Après plusieurs mois de silence nourrissant rumeurs et spéculations, le député Sodjinou Michel a finalement décidé de livrer sa part de vérité. C’est à l’occasion d’un déjeuner avec des journalistes, qui s’est tenu le vendredi 27 mars 2026 à Porto-Novo que l’élu est revenu sur les circonstances de son retrait de parrainage et, plus largement, sur les fractures internes qui mineraient le parti Les Démocrates.
Un parrainage au cœur des controverses
Longtemps resté silencieux depuis « l’affaire Eblibou », Sodjinou Michel a tenu à clarifier les faits. Son retrait de parrainage, qui avait suscité de vives réactions dans l’opinion, n’était, selon lui, ni un acte de défiance ; ni une manœuvre politique. L’élu de la 19ème circonscription électorale affirme que ce parrainage relevait de sa prérogative individuelle et non d’une décision partisane. « J’attendais qu’on discute. On n’a pas voulu m’écouter », a-t-il déclaré, évoquant un manque de dialogue au sein du parti. Face à cette absence d’échanges, il dit avoir simplement repris ce qui lui appartenait, mettant ainsi fin à toute ambiguïté sur ses intentions.

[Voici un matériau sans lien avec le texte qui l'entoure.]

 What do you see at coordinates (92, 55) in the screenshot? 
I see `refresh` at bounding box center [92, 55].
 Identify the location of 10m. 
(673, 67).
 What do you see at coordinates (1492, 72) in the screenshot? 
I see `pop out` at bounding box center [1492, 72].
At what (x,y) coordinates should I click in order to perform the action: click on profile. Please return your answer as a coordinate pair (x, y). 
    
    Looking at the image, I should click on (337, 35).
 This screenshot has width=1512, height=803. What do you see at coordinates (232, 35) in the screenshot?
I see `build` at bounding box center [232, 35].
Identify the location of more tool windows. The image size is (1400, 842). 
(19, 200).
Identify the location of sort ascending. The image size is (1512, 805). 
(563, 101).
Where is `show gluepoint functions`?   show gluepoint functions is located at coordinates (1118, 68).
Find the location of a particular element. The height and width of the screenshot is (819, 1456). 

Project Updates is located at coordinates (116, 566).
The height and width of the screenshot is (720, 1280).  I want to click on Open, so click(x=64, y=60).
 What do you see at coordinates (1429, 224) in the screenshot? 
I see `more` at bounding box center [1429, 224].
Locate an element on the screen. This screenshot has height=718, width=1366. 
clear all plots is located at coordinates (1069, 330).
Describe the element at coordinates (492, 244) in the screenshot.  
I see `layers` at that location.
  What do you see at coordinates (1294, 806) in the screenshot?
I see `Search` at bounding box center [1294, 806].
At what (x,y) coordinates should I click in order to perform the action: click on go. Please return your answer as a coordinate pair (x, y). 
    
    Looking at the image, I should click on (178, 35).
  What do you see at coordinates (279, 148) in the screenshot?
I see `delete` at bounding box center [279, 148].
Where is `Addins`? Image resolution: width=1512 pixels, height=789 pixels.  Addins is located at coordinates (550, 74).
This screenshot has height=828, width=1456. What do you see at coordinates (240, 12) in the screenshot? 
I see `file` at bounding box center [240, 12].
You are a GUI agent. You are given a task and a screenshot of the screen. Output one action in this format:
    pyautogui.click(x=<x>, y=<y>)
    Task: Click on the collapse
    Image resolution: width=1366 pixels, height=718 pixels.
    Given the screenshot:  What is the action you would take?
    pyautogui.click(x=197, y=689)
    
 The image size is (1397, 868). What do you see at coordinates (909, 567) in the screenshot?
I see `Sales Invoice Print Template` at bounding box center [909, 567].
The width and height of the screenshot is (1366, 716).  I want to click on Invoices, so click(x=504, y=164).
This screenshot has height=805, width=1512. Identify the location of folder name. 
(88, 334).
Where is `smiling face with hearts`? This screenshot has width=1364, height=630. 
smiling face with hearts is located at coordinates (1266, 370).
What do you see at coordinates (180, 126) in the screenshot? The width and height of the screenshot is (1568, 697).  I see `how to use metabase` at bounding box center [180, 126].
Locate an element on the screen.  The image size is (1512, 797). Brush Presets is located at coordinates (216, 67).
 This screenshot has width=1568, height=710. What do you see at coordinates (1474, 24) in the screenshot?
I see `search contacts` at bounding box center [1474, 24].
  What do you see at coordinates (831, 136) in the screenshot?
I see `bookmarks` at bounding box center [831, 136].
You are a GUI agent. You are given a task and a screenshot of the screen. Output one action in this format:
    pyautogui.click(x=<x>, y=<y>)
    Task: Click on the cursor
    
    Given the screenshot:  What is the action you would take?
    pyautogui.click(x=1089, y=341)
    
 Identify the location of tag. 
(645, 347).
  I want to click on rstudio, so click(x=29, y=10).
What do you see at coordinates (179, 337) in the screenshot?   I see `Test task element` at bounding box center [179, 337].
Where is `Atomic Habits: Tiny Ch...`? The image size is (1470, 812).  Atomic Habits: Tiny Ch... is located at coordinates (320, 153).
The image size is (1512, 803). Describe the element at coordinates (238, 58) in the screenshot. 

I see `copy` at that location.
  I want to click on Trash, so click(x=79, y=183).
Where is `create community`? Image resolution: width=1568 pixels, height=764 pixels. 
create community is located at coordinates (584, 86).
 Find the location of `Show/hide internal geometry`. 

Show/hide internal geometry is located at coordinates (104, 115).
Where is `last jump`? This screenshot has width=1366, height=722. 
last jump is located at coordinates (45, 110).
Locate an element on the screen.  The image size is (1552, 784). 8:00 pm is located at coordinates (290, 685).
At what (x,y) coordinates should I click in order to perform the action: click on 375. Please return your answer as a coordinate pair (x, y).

Une fracture Nord-Sud profondément enracinée
Au-delà de la polémique sur le parrainage, Sodjinou Michel met en lumière un malaise plus profond. Selon lui, le parti Les Démocrates serait traversé par une rivalité structurelle entre ses composantes du Nord et du Sud du Bénin.
Si, en façade, la formation politique donnait l’image d’un bloc uni et dynamique, la réalité interne serait tout autre. L’élu évoque des tensions récurrentes, des frustrations tues et des humiliations vécues par certains cadres. Une situation qu’il juge incompatible avec toute ambition de conquête du pouvoir : « Quel développement si on va à la conquête du pouvoir avec cette rivalité-là ? » s’interroge-t-il.
Une vague de départs révélatrice
Le départ de Sodjinou Michel vers la mouvance présidentielle aurait pu passer pour un cas isolé. Mais les mois suivants ont été marqués par une série de défections similaires au sein de « Les Démocrates ».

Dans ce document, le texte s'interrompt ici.